What is expected =>
Transcribe every record in full, keeping it exactly the same.

Entries provided =>
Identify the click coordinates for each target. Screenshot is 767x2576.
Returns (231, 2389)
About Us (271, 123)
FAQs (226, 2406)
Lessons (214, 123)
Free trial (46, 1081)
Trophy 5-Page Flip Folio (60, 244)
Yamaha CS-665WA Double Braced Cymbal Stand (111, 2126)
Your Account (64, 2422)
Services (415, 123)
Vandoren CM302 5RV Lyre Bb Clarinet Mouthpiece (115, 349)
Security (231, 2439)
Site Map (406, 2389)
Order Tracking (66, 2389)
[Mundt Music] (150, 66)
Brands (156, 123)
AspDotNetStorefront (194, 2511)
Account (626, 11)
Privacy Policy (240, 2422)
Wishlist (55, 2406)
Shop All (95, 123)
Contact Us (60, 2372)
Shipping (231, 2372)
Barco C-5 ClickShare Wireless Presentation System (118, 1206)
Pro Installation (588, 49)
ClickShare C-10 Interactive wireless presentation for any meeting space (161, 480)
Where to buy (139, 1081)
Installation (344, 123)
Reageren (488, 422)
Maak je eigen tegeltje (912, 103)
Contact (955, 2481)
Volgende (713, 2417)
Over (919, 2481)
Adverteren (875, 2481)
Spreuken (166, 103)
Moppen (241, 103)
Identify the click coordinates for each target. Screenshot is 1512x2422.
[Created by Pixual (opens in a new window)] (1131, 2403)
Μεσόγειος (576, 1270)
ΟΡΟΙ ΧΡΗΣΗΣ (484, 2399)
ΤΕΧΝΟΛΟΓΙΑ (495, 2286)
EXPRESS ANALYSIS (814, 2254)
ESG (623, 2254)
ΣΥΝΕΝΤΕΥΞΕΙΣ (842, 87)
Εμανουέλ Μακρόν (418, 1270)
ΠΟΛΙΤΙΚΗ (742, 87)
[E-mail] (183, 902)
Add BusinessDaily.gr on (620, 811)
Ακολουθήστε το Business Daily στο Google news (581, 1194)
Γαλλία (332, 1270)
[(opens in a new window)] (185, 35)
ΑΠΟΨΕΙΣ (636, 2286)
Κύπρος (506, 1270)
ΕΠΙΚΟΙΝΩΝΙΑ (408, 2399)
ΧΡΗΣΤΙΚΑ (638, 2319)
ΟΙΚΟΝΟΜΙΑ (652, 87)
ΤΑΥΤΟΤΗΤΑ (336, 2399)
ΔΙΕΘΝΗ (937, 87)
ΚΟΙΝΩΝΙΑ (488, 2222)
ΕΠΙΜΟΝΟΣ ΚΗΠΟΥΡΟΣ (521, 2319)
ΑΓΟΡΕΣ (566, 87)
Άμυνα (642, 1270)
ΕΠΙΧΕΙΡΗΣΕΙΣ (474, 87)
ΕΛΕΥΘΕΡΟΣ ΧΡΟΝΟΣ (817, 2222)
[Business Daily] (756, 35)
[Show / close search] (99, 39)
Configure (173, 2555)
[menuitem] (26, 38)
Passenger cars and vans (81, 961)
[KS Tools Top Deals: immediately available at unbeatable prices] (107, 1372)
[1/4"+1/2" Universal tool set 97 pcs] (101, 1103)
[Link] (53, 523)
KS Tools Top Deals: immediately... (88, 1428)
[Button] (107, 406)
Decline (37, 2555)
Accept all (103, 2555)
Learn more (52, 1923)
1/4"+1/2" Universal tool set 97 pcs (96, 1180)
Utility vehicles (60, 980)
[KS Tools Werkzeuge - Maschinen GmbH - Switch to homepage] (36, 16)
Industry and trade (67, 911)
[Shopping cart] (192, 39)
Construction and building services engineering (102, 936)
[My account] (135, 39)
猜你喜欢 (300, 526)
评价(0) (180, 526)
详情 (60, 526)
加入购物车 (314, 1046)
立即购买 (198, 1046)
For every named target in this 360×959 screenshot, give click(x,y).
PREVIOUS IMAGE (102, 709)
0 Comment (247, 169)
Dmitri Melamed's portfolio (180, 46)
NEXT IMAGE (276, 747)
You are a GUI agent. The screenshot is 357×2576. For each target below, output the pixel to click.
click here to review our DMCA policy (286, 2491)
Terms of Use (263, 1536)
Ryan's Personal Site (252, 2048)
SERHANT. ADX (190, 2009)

Reply to the exercise =>
Identify the click coordinates for each target. Screenshot is 767x2576.
Returns (231, 2389)
About Us (271, 123)
FAQs (226, 2406)
Lessons (214, 123)
Free trial (46, 1081)
Trophy 5-Page Flip Folio (60, 244)
Yamaha CS-665WA Double Braced Cymbal Stand (111, 2126)
Your Account (64, 2422)
Services (415, 123)
Vandoren CM302 5RV Lyre Bb Clarinet Mouthpiece (115, 349)
Security (231, 2439)
Site Map (406, 2389)
Order Tracking (66, 2389)
[Mundt Music] (150, 66)
Brands (156, 123)
AspDotNetStorefront (194, 2511)
Account (626, 11)
Privacy Policy (240, 2422)
Wishlist (55, 2406)
Shop All (95, 123)
Contact Us (60, 2372)
Shipping (231, 2372)
Barco C-5 ClickShare Wireless Presentation System (118, 1206)
Pro Installation (588, 49)
ClickShare C-10 Interactive wireless presentation for any meeting space (161, 480)
Where to buy (139, 1081)
Installation (344, 123)
Reageren (488, 422)
Maak je eigen tegeltje (912, 103)
Contact (955, 2481)
Volgende (713, 2417)
Over (919, 2481)
Adverteren (875, 2481)
Spreuken (166, 103)
Moppen (241, 103)
Identify the click coordinates for each target. Screenshot is 1512x2422.
[Created by Pixual (opens in a new window)] (1131, 2403)
Μεσόγειος (576, 1270)
ΟΡΟΙ ΧΡΗΣΗΣ (484, 2399)
ΤΕΧΝΟΛΟΓΙΑ (495, 2286)
EXPRESS ANALYSIS (814, 2254)
ESG (623, 2254)
ΣΥΝΕΝΤΕΥΞΕΙΣ (842, 87)
Εμανουέλ Μακρόν (418, 1270)
ΠΟΛΙΤΙΚΗ (742, 87)
[E-mail] (183, 902)
Add BusinessDaily.gr on (620, 811)
Ακολουθήστε το Business Daily στο Google news (581, 1194)
Γαλλία (332, 1270)
[(opens in a new window)] (185, 35)
ΑΠΟΨΕΙΣ (636, 2286)
Κύπρος (506, 1270)
ΕΠΙΚΟΙΝΩΝΙΑ (408, 2399)
ΧΡΗΣΤΙΚΑ (638, 2319)
ΟΙΚΟΝΟΜΙΑ (652, 87)
ΤΑΥΤΟΤΗΤΑ (336, 2399)
ΔΙΕΘΝΗ (937, 87)
ΚΟΙΝΩΝΙΑ (488, 2222)
ΕΠΙΜΟΝΟΣ ΚΗΠΟΥΡΟΣ (521, 2319)
ΑΓΟΡΕΣ (566, 87)
Άμυνα (642, 1270)
ΕΠΙΧΕΙΡΗΣΕΙΣ (474, 87)
ΕΛΕΥΘΕΡΟΣ ΧΡΟΝΟΣ (817, 2222)
[Business Daily] (756, 35)
[Show / close search] (99, 39)
Configure (173, 2555)
[menuitem] (26, 38)
Passenger cars and vans (81, 961)
[KS Tools Top Deals: immediately available at unbeatable prices] (107, 1372)
[1/4"+1/2" Universal tool set 97 pcs] (101, 1103)
[Link] (53, 523)
KS Tools Top Deals: immediately... (88, 1428)
[Button] (107, 406)
Decline (37, 2555)
Accept all (103, 2555)
Learn more (52, 1923)
1/4"+1/2" Universal tool set 97 pcs (96, 1180)
Utility vehicles (60, 980)
[KS Tools Werkzeuge - Maschinen GmbH - Switch to homepage] (36, 16)
Industry and trade (67, 911)
[Shopping cart] (192, 39)
Construction and building services engineering (102, 936)
[My account] (135, 39)
猜你喜欢 (300, 526)
评价(0) (180, 526)
详情 (60, 526)
加入购物车 (314, 1046)
立即购买 (198, 1046)
For every named target in this 360×959 screenshot, give click(x,y).
PREVIOUS IMAGE (102, 709)
0 Comment (247, 169)
Dmitri Melamed's portfolio (180, 46)
NEXT IMAGE (276, 747)
You are a GUI agent. The screenshot is 357×2576. For each target below, output the pixel to click.
click here to review our DMCA policy (286, 2491)
Terms of Use (263, 1536)
Ryan's Personal Site (252, 2048)
SERHANT. ADX (190, 2009)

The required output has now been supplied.